Today my son Rob turns 25.  Each year at Christmas, instead of giving loved ones presents, I give each person a word.  And then write a comment accompanying that word explaining the reason why. This past year, the word 'tenacity' spoke to me for Rob. I've never seen a goal that he has not doggedly pursued. And his hard work pays off.

My birthday present to him is a memory that he stars in and  also speaks of tenaciousness. Here's to you Rob...and for everyone else, a sneak vignette of my next 'pleasurable pause' book reflecting life on Pleasant Lake--


Swamp Boy

My son Rob once informed us when we picked him up from a YMCA summer camp renowned for its outdoor adventure programs, “You know, I am not really that fond of Nature”.  And I believe I know the moment in his life when he had this revelation.  And in some ways, I can’t blame him. The day he decided Nature wasn’t his friend is also the day I declared him my hero.

For several years, the Larson family checked into the Shelter as our guests.  The first year, Robby, who was twelve, met Alison, who was eleven, he offered to show the Larsons the lake. And all 72 pounds of him insisted on commanding Matthew’s granddaddy kayak as he led an entourage of canoes, kayaks and one paddle boat off on their great explore. Imagine my surprise when the contingency all returned minus one large green kayak and one fearless leader.  I could not get in my kayak fast enough when I heard the reason why.                                                                                                       

We have a ‘nursery’ at the lake….an inner sanctum bay that one arrives to by going through the ‘secret passage’.  It’s where the Sand Hill cranes, Great Northern herons, assorted turtles and hundreds of other species of both fauna and wildlife congregate to raise their young, feed, and find sanctuary.  It becomes almost jungle-like, teaming with percolating boggy clumps and thick-as-carpet water lilies by the time August arrives. Paddling through the dense pads and tunnels of towering cat tails and marsh grasses reminds me of some far Asian growing field—definitely ‘other worldly'.


It was August when the Larson’s arrived.  When Rob, in his bravado offered to escort the group through the secret passage, they assessed the situation and determined the boggy path impassable and turned back. My tenacious twelve year-old, determined to impress a certain little someone, sallied forth into the swamp. “He’s where?

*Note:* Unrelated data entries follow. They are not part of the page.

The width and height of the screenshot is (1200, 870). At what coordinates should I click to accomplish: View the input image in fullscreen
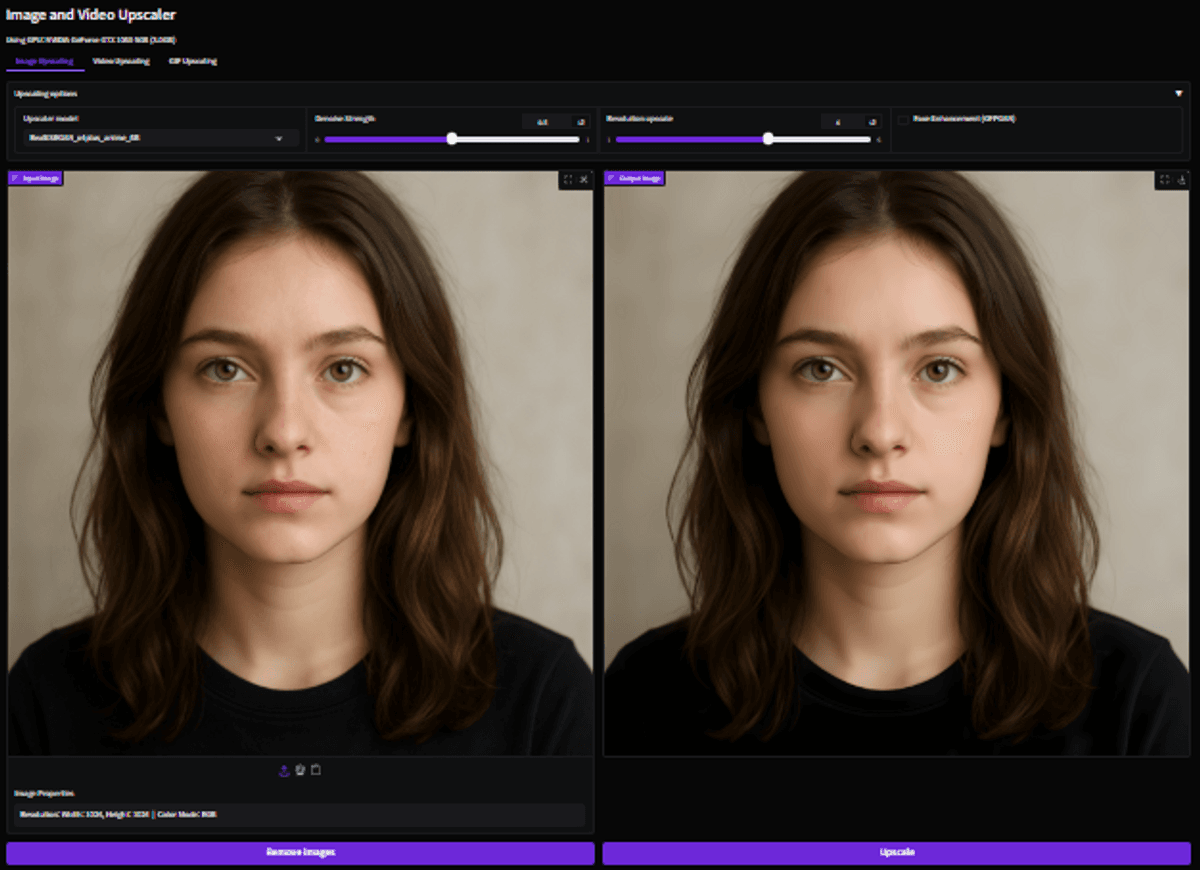(568, 180)
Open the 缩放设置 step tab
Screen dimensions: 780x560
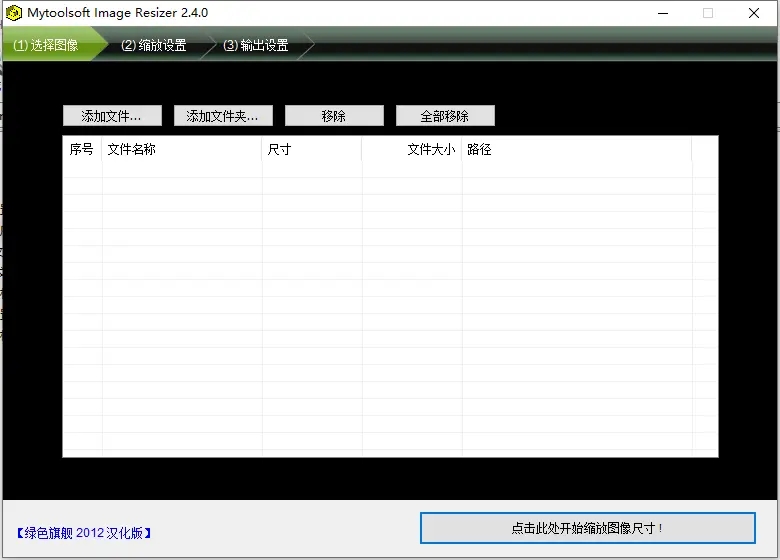click(x=154, y=45)
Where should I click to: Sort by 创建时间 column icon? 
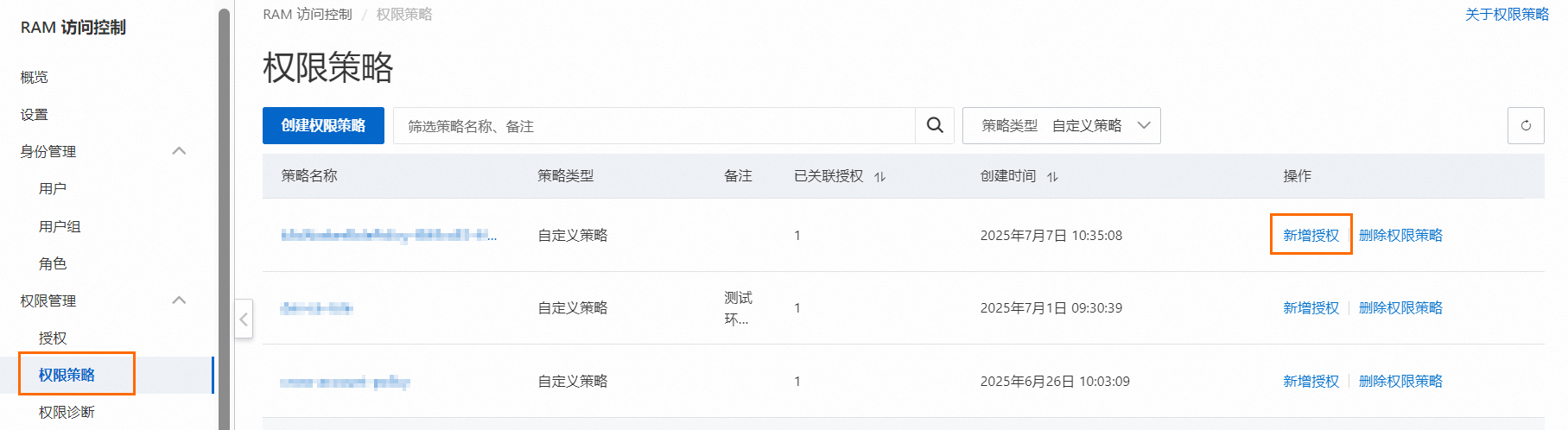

And you left him?” I asked with my voice rising as I scrambled into my kayak and took off for the back bay. 

Half-way there, in the middle of the lake, I see a small bobbing head swimming towards me.  And discover a very humbled Robby making his way home.  “Where’s Dad’s kayak?” I ask, not really relishing the answer.  “In the middle of the swamp”.  Robby’s fierceness drove him into the middle of the bog, but his slight stature and fatigue did not allow him to paddle out of it.  “So”, he explained to me, “I folded my clothes and left them on the kayak so you would know that I had left the boat on purpose if you came looking for me and found the empty kayak”.  Which meant he entered a bottomless murk of spongy, pungent, mucky water (that at the highest point came up to his neck) with all sorts of slimy, creepy swamp paraphernalia attaching to him as he made his way through. “You know, we have to go fetch the kayak”, I informed him, so he draped himself over my bow and we headed to the entrance of the secret passage.

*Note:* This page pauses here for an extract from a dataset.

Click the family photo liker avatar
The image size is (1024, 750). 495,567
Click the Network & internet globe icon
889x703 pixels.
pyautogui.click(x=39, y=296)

And then we stopped.  I could not paddle through the floating carpet of muck to where Matthew’s kayak waited, cradled in the gurgling bosom of the bog.  That’s when my boy became a man in front of my eyes, “I’ll go get it Mom, I left it”, and dang if he didn’t re-enter the quagmire, trudge through chest deep yuck and return with kayak towed in hand.  Only if Alison could have witnessed that feat!  And that’s when he became my hero and he decided, down to his bones perhaps, that he really wasn’t that fond of Nature.

2 comments:

Unknown said...

Oh, LOVE this. I love your writing and I love you Russo-Goodwins.

Julia Penland said...

I can hardly wait to continue this read! I love your story telling in "Stay For Lunch", so I'm certain this will be another great book.